■ Try it:
Every line from the one with "Instruction: Sort by the Yield on Cost column" to the end of the listing below must be printed exactly, with no other text and no pictures.

■ Data supplied:
§ §
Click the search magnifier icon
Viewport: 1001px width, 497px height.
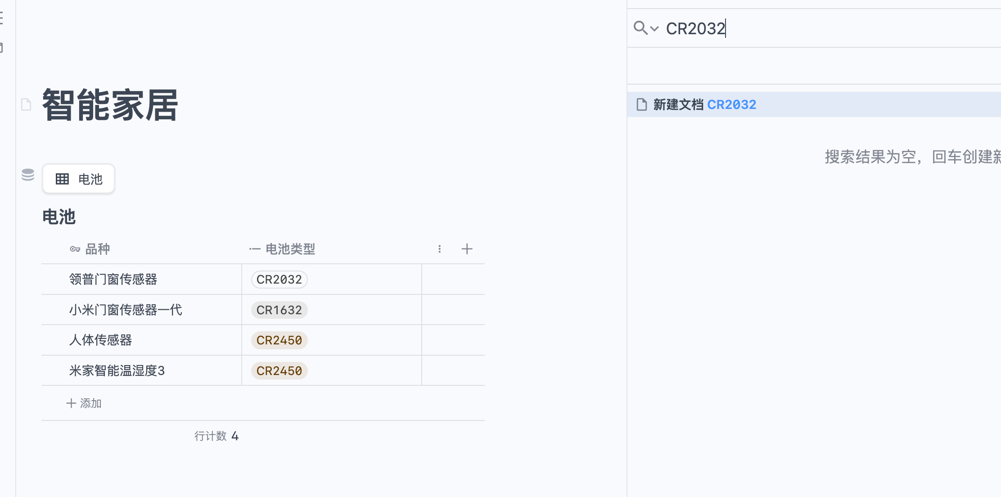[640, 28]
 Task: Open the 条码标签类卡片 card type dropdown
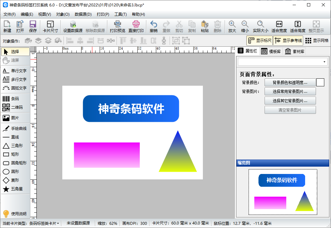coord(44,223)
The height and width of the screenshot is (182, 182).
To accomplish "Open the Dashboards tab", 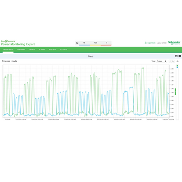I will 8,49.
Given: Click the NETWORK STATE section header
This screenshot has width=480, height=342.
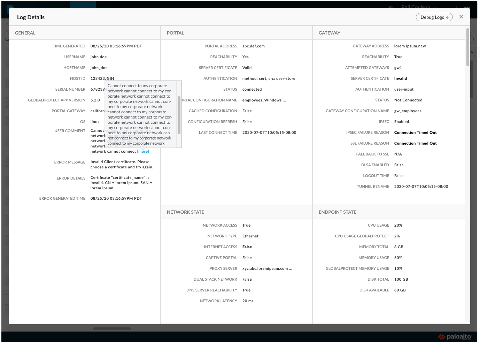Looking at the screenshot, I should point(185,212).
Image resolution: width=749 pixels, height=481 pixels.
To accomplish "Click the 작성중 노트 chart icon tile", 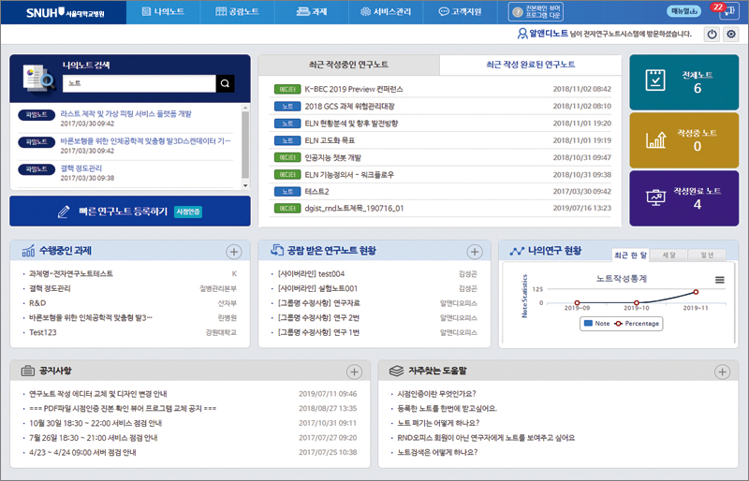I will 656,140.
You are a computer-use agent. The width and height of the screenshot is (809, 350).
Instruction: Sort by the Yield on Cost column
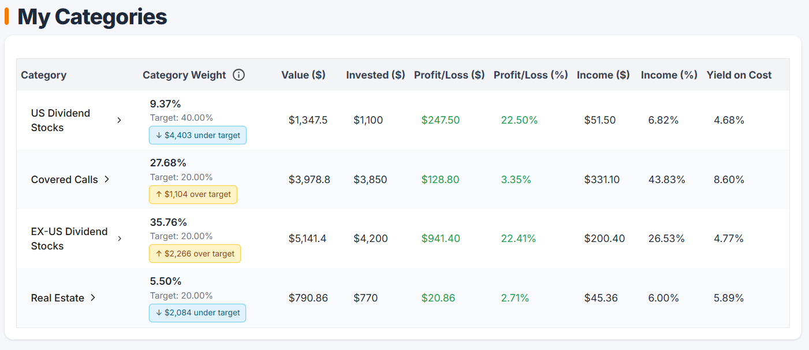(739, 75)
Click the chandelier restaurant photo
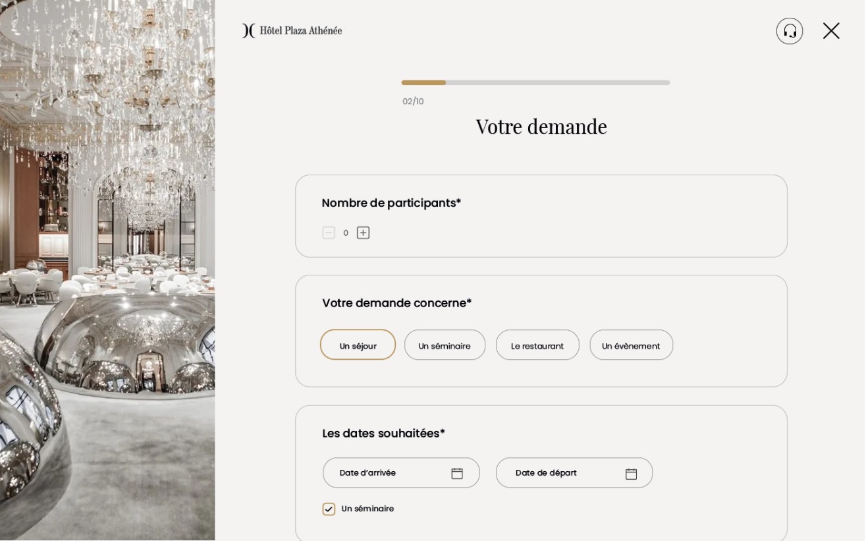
§ §
■ Result:
Instruction: Sort by the Yield on Cost column
(739, 75)
Click the chandelier restaurant photo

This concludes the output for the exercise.